[Material for this exercise]

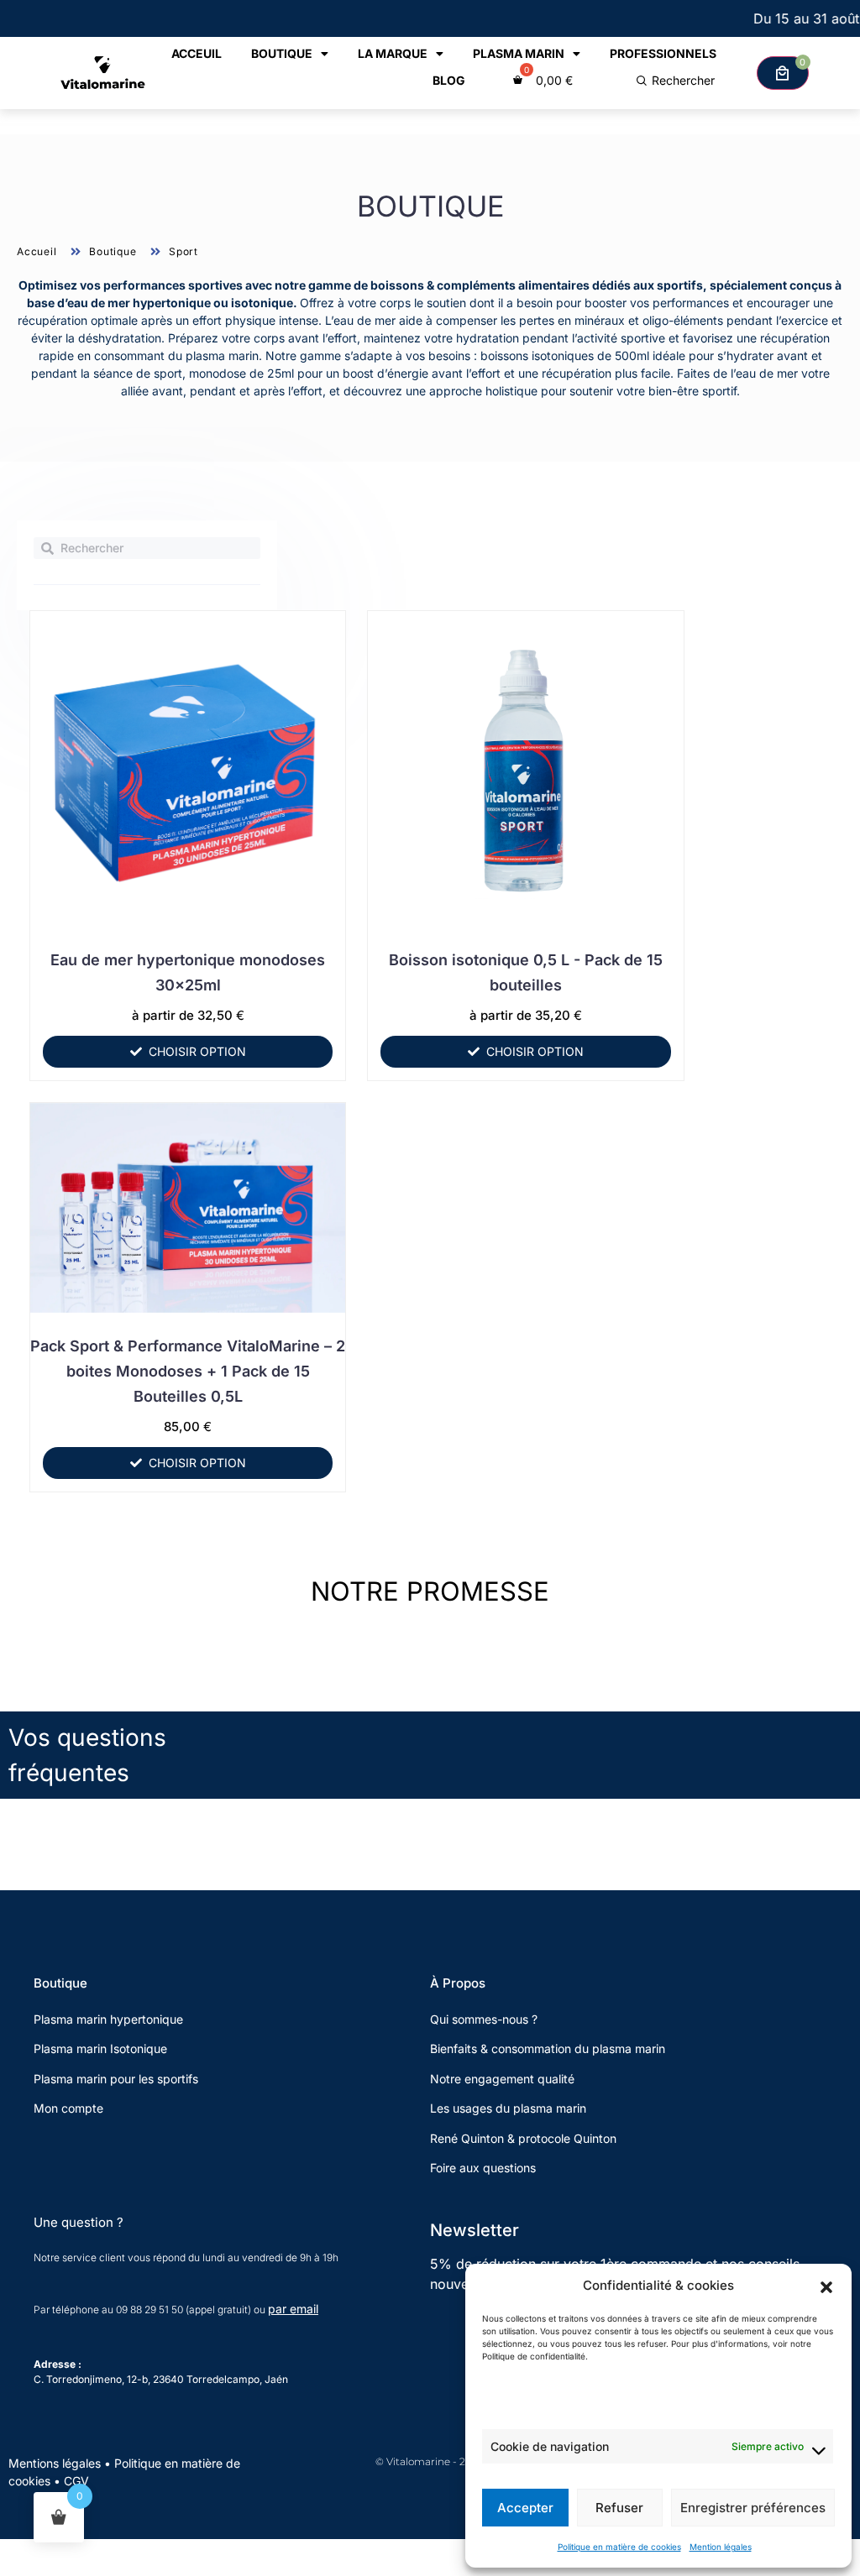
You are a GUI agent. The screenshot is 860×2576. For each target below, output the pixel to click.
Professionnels (663, 53)
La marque (392, 53)
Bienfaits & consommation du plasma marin (547, 2048)
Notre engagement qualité (502, 2079)
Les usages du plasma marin (508, 2108)
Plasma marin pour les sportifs (116, 2079)
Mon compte (68, 2108)
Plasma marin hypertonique (108, 2019)
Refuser (619, 2508)
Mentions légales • (61, 2463)
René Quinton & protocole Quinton (523, 2138)
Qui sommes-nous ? (485, 2019)
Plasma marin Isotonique (100, 2048)
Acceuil (196, 53)
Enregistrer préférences (753, 2508)
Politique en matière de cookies (619, 2547)
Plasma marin (518, 53)
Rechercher (683, 80)
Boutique (281, 53)
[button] (826, 2285)
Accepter (525, 2508)
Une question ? (78, 2222)
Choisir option (197, 1051)
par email (293, 2309)
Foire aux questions (483, 2168)
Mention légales (721, 2547)
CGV (76, 2481)
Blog (449, 80)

[/Material for this exercise]

▶ [Task brief] Once the pictures are set aside, repeat the remaining data word for word.

▶ [Your response]
You are a GUI agent. The screenshot is 860×2576. For each target below, output the pixel to click.
Professionnels (663, 53)
La marque (392, 53)
Bienfaits & consommation du plasma marin (547, 2048)
Notre engagement qualité (502, 2079)
Les usages du plasma marin (508, 2108)
Plasma marin pour les sportifs (116, 2079)
Mon compte (68, 2108)
Plasma marin hypertonique (108, 2019)
Refuser (619, 2508)
Mentions légales • (61, 2463)
René Quinton & protocole Quinton (523, 2138)
Qui sommes-nous ? (485, 2019)
Plasma marin Isotonique (100, 2048)
Acceuil (196, 53)
Enregistrer préférences (753, 2508)
Politique en matière de cookies (619, 2547)
Plasma marin (518, 53)
Rechercher (683, 80)
Boutique (281, 53)
[button] (826, 2285)
Accepter (525, 2508)
Une question ? (78, 2222)
Choisir option (197, 1051)
par email (293, 2309)
Foire aux questions (483, 2168)
Mention légales (721, 2547)
CGV (76, 2481)
Blog (449, 80)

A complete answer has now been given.